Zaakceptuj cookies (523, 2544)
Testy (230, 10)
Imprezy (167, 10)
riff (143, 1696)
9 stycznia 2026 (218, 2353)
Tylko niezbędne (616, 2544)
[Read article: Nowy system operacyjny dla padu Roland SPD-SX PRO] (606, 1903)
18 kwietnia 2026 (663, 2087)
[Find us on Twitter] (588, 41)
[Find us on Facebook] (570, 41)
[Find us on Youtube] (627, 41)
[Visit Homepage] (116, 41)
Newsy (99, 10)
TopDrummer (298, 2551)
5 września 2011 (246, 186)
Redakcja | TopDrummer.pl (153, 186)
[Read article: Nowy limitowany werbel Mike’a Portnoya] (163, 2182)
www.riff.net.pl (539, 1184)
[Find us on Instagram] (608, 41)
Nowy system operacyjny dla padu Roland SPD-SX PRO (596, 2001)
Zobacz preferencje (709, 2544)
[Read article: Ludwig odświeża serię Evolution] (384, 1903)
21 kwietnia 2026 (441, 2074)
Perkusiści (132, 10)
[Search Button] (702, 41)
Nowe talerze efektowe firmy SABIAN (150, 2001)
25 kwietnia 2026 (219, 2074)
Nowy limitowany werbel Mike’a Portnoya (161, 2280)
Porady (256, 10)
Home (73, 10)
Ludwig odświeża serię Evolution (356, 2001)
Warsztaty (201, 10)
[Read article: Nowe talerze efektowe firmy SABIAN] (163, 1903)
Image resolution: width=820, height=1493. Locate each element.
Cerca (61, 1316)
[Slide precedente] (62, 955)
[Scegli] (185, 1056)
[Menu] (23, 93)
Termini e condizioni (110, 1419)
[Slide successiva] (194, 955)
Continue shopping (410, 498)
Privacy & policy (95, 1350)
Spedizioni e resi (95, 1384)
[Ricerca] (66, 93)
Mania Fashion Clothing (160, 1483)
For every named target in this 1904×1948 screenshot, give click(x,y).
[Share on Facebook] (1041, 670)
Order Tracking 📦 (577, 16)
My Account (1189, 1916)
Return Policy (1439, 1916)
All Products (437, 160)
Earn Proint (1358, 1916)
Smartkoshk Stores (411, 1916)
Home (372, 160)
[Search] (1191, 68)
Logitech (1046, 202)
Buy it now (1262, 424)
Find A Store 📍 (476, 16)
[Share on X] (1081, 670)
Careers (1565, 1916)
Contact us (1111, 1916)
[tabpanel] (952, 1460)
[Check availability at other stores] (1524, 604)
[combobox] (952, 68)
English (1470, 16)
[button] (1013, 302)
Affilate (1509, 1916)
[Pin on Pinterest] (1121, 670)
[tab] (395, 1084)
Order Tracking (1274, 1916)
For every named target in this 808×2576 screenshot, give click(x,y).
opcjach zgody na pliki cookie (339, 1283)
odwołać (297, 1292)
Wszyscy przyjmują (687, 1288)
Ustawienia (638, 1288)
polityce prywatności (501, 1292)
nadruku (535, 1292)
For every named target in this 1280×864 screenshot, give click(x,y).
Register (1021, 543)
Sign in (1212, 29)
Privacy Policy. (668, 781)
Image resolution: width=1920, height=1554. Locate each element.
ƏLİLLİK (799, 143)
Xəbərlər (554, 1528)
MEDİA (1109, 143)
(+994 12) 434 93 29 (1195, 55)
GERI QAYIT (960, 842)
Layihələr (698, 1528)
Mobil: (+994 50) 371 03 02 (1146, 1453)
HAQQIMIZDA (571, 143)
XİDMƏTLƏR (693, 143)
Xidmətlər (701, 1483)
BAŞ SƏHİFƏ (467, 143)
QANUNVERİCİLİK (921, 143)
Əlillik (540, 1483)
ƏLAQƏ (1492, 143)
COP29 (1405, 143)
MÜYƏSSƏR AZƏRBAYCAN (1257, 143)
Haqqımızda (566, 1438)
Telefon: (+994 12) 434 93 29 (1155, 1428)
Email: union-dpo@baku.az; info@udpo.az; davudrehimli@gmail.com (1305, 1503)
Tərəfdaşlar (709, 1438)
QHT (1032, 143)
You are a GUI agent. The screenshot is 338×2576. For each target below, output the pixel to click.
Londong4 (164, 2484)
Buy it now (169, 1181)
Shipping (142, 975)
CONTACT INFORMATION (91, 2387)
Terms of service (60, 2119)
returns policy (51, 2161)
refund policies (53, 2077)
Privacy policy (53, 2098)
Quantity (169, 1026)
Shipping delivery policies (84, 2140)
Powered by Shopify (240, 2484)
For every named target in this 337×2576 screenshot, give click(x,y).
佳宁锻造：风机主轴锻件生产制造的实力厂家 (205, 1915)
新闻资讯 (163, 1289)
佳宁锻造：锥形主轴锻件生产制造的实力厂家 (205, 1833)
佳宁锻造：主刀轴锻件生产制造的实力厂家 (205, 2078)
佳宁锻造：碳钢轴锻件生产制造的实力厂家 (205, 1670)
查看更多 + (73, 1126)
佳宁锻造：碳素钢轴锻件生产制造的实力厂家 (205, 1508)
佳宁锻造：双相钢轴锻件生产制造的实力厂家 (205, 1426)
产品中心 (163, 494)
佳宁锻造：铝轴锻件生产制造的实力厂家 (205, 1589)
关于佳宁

--------------------

TASK GOAL
Would you write down every record again, exactly?

SOLUTION TO THE EXERCISE
Zaakceptuj cookies (523, 2544)
Testy (230, 10)
Imprezy (167, 10)
riff (143, 1696)
9 stycznia 2026 (218, 2353)
Tylko niezbędne (616, 2544)
[Read article: Nowy system operacyjny dla padu Roland SPD-SX PRO] (606, 1903)
18 kwietnia 2026 (663, 2087)
[Find us on Twitter] (588, 41)
[Find us on Facebook] (570, 41)
[Find us on Youtube] (627, 41)
[Visit Homepage] (116, 41)
Newsy (99, 10)
TopDrummer (298, 2551)
5 września 2011 (246, 186)
Redakcja | TopDrummer.pl (153, 186)
[Read article: Nowy limitowany werbel Mike’a Portnoya] (163, 2182)
www.riff.net.pl (539, 1184)
[Find us on Instagram] (608, 41)
Nowy system operacyjny dla padu Roland SPD-SX PRO (596, 2001)
Zobacz preferencje (709, 2544)
[Read article: Ludwig odświeża serię Evolution] (384, 1903)
21 kwietnia 2026 (441, 2074)
Perkusiści (132, 10)
[Search Button] (702, 41)
Nowe talerze efektowe firmy SABIAN (150, 2001)
25 kwietnia 2026 (219, 2074)
Nowy limitowany werbel Mike’a Portnoya (161, 2280)
Porady (256, 10)
Home (73, 10)
Ludwig odświeża serię Evolution (356, 2001)
Warsztaty (201, 10)
[Read article: Nowe talerze efektowe firmy SABIAN] (163, 1903)
Image resolution: width=820, height=1493. Locate each element.
Cerca (61, 1316)
[Slide precedente] (62, 955)
[Scegli] (185, 1056)
[Menu] (23, 93)
Termini e condizioni (110, 1419)
[Slide successiva] (194, 955)
Continue shopping (410, 498)
Privacy & policy (95, 1350)
Spedizioni e resi (95, 1384)
[Ricerca] (66, 93)
Mania Fashion Clothing (160, 1483)
For every named target in this 1904×1948 screenshot, give click(x,y).
[Share on Facebook] (1041, 670)
Order Tracking 📦 (577, 16)
My Account (1189, 1916)
Return Policy (1439, 1916)
All Products (437, 160)
Earn Proint (1358, 1916)
Smartkoshk Stores (411, 1916)
Home (372, 160)
[Search] (1191, 68)
Logitech (1046, 202)
Buy it now (1262, 424)
Find A Store 📍 (476, 16)
[Share on X] (1081, 670)
Careers (1565, 1916)
Contact us (1111, 1916)
[tabpanel] (952, 1460)
[Check availability at other stores] (1524, 604)
[combobox] (952, 68)
English (1470, 16)
[button] (1013, 302)
Affilate (1509, 1916)
[Pin on Pinterest] (1121, 670)
[tab] (395, 1084)
Order Tracking (1274, 1916)
For every named target in this 808×2576 screenshot, give click(x,y).
opcjach zgody na pliki cookie (339, 1283)
odwołać (297, 1292)
Wszyscy przyjmują (687, 1288)
Ustawienia (638, 1288)
polityce prywatności (501, 1292)
nadruku (535, 1292)
For every named target in this 1280×864 screenshot, give click(x,y).
Register (1021, 543)
Sign in (1212, 29)
Privacy Policy. (668, 781)
Image resolution: width=1920, height=1554. Locate each element.
ƏLİLLİK (799, 143)
Xəbərlər (554, 1528)
MEDİA (1109, 143)
(+994 12) 434 93 29 (1195, 55)
GERI QAYIT (960, 842)
Layihələr (698, 1528)
Mobil: (+994 50) 371 03 02 (1146, 1453)
HAQQIMIZDA (571, 143)
XİDMƏTLƏR (693, 143)
Xidmətlər (701, 1483)
BAŞ SƏHİFƏ (467, 143)
QANUNVERİCİLİK (921, 143)
Əlillik (540, 1483)
ƏLAQƏ (1492, 143)
COP29 (1405, 143)
MÜYƏSSƏR AZƏRBAYCAN (1257, 143)
Haqqımızda (566, 1438)
Telefon: (+994 12) 434 93 29 (1155, 1428)
Email: union-dpo@baku.az; info@udpo.az; davudrehimli@gmail.com (1305, 1503)
Tərəfdaşlar (709, 1438)
QHT (1032, 143)
You are a GUI agent. The screenshot is 338×2576. For each target below, output the pixel to click.
Londong4 (164, 2484)
Buy it now (169, 1181)
Shipping (142, 975)
CONTACT INFORMATION (91, 2387)
Terms of service (60, 2119)
returns policy (51, 2161)
refund policies (53, 2077)
Privacy policy (53, 2098)
Quantity (169, 1026)
Shipping delivery policies (84, 2140)
Powered by Shopify (240, 2484)
For every named target in this 337×2576 screenshot, give click(x,y).
佳宁锻造：风机主轴锻件生产制造的实力厂家 (205, 1915)
新闻资讯 (163, 1289)
佳宁锻造：锥形主轴锻件生产制造的实力厂家 (205, 1833)
佳宁锻造：主刀轴锻件生产制造的实力厂家 (205, 2078)
佳宁锻造：碳钢轴锻件生产制造的实力厂家 (205, 1670)
查看更多 + (73, 1126)
佳宁锻造：碳素钢轴锻件生产制造的实力厂家 (205, 1508)
佳宁锻造：双相钢轴锻件生产制造的实力厂家 (205, 1426)
产品中心 (163, 494)
佳宁锻造：铝轴锻件生产制造的实力厂家 (205, 1589)
关于佳宁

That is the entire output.